Ser cultos para no ser libres

Verónica Vega

Revolución. Foto: Juan Suárez

HAVANA TIMES — Un reciente debate entre amigos revolvió un tema candente: ¿valió la pena la revolución cubana sólo por emprender una cruzada contra el analfabetismo, fundar escuelas y hospitales gratuitos?

¿Valió la pena la educación que masificó la “cultura”, omitiéndonos gran parte de la herencia nacional, universal, que nos dictaba (y dicta) qué pensar, y sobre todo qué decir?

Me encantaría poder afirmar que en la escuela, apenas tuvimos el entendimiento necesario, nos dijeron, y nos recalcaron que (no la revolución, sino el hecho de haber nacido en “el primer territorio libre de América”), nos concedía:

-El derecho a la vida, a la libertad, y a la seguridad de nuestra persona

-El derecho a circular libremente por el estado cubano y elegir nuestra residencia en cualquier lugar de ese estado

-A salir de nuestro o de cualquier país y regresar, sin ser privados arbitrariamente de nuestra nacionalidad

-El derecho a no ser sometidos a tratos inhumanos o degradantes

-O arbitrariamente detenidos, presos ni desterrados

-Ni objeto de ataques a nuestra honra o reputación…

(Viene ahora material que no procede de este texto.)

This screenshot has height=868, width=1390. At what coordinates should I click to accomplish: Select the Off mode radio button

-El derecho a la propiedad, individual y colectiva

-El derecho a la libertad de pensamiento, de conciencia y de religión

-A la libertad de reunión y de asociación pacíficas

-El derecho a no ser molestado a causa de nuestras opiniones

-El de investigar y recibir informaciones y opiniones, y el de difundirlas, sin limitación de fronteras, por cualquier medio de expresión…

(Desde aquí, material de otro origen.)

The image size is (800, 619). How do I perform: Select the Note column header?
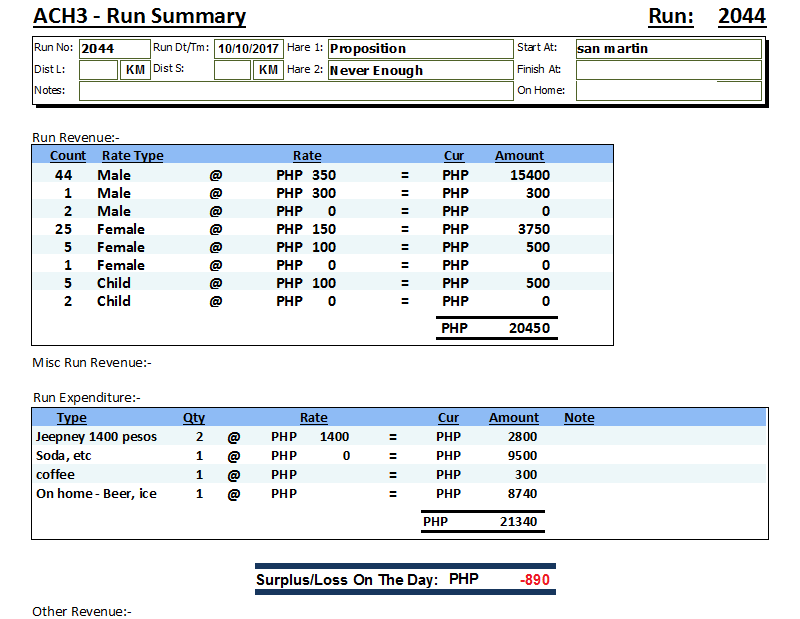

Pero sólo puedo atestiguar cómo nos repetían que debíamos ser buenos estudiantes, revolucionarios, leales y agradecidos a la patria socialista.

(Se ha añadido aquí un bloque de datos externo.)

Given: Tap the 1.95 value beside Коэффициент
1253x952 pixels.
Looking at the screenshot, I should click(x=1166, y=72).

Aún tres décadas después, cuando mi hijo comenzaba su vida escolar, su escuela, como muchas otras en Alamar, fue reparada, y el colofón de todas, una vez pintadas, era un “¡Gracias, Fidel!”, estampado en grandes caracteres, en la fachada.

Ese ambiente de gratitud y comunitarismo forzado, de adjetivos fijos y consignas (a veces agresivas), de tácita paranoia, de verdades a medias o mentiras a toda voz, y críticas en susurros, fue el mundo de mi infancia.

Cuando en 2011 caminé frente a la editorial del periódico Le Monde, en París, sentí la tranquilidad y la libertad que no he sentido en mi natal Habana cada vez que paso frente a la editorial del Granma, donde custodios uniformados de verde olivo vigilan y controlan la entrada.

Que se puede llamar “cultura” lo que recibimos, es ampliamente cuestionable. Que valió la pena el conocimiento a cambio del derecho de cuestionar y exigir, también. El precio de la gratuidad y masividad fue un pueblo que puede leer y escribir pero es jurídicamente analfabeto, mayormente inconsciente de sus derechos civiles, masivamente temeroso de reclamarlos.

En lo personal, no puedo editar el mal para ver el bien. Pienso que la intención de una acción determina a la larga su resultado. El despertar, el arrancarnos la mordaza (a la luz pública o en la intimidad de nuestras casas), ha sido un proceso demasiado largo y doloroso, que ha vaciado el país.

Cuando converso con jóvenes universitarios, me sorprende cómo no sienten ninguna responsabilidad con Cuba. Entrenados en la doble moral, saben justificar su apatía con sofisticados argumentos que apenas encubren su indolencia por la sociedad en que viven, pero con la que no se identifican. La máxima es sacar a las opciones aún disponibles de educación el mayor provecho, pero para ejercer en el extranjero. Muchos de los que eligieron carreras como la medicina, (con o sin vocación), tienen la aspiración de salir en una misión internacionalista y desertar.

Ellos, como las generaciones precedentes, que de esa educación recibida se profesionalizaron en las reglas de la supervivencia, si algo aprendieron muy bien, es que en esa cultura y salud que se nos dio y se nos da aún gratis, la palabra libertad es una de las que más cuesta.